■ To do: Please edit the listing below by swapping "Recipes" for "Menus" and keeping every other line the same.
------------------------------------------------------------------------
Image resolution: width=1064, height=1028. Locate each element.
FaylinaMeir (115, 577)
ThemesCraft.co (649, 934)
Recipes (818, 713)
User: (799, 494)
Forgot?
------------------------------------------------------------------------
■ Response for this exercise:
Image resolution: width=1064, height=1028. Locate each element.
FaylinaMeir (115, 577)
ThemesCraft.co (649, 934)
Menus (818, 713)
User: (799, 494)
Forgot?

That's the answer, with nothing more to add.